Gauche était là, près de lui. Le sang autour d’eux avait disparu. Il sentit la chaleur émaner du corps de Gauche. Cela lui donna courage et force pour regarder ces parties de lui qu’il connaissait comme sombres et rabougries. Surpris il constata que pendant la nuit, elles aussi s’étaient transformées ; elles étaient maintenant souples et délicates comme des plumes, oscillant, flottant dans l’air, s’imprégnant des ondes et des courants. Une partie de lui était devenue oiseau et pouvait enfin comprendre le chant de Gauche et même lui répondre.

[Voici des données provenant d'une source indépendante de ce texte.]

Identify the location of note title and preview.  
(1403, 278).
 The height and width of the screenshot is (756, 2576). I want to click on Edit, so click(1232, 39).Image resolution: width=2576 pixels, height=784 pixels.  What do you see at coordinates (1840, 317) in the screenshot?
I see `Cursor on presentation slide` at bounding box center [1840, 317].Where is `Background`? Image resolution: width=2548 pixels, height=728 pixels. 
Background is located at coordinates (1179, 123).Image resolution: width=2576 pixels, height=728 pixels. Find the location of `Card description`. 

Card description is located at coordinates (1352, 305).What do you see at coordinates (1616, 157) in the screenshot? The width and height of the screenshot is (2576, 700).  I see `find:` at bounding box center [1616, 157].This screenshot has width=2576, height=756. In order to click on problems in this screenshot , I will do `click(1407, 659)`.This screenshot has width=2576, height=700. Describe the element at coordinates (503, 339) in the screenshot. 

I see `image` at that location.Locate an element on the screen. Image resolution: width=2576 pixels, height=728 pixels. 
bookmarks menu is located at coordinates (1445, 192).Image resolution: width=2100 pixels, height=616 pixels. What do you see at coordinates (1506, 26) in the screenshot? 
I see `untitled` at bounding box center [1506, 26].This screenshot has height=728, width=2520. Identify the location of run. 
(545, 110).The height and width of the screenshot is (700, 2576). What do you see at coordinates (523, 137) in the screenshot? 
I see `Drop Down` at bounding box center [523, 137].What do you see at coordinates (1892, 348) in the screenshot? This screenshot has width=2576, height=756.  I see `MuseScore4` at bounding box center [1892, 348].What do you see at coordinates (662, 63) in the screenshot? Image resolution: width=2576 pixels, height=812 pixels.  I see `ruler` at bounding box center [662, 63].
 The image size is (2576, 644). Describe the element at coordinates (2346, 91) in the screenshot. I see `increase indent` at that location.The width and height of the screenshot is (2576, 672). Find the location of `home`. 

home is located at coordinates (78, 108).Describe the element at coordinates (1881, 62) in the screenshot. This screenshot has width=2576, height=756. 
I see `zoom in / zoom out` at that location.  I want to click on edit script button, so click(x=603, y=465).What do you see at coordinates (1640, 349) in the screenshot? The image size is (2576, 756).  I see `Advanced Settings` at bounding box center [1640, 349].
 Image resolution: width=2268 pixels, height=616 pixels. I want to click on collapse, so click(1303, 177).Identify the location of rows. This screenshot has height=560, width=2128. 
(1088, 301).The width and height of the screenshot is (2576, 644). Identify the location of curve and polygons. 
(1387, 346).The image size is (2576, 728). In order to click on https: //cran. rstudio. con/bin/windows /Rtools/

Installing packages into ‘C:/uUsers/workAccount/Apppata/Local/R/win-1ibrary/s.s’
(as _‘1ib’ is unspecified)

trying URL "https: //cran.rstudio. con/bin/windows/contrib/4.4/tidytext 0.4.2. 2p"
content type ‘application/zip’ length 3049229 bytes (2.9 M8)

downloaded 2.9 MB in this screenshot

Droite étendit son bras et avec sa solidité innée se mit à danser gaiment avec Gauche. Celle-ci se sentant reliée à une base sûre put virevolter avec grâce. Et la beauté de leur complicité insuffla vie et mouvement à toute la communauté.
Et Droite et Gauche
Tournez, Sautez, Pointez,
Et Gauche et Droite,
Chantez, Riez, Dansez
Et Droite et Gauche et Droite et Gauche
Changez !
Ouf ! Le corps du coeur a pu en réchapper ! Les vécus de Droite et Gauche vous conviennent-ils (ou pas) ? Quels seraient ceux que traverseraient votre corps de coeur en pareille situation ? Merci de vos partages en commentaires.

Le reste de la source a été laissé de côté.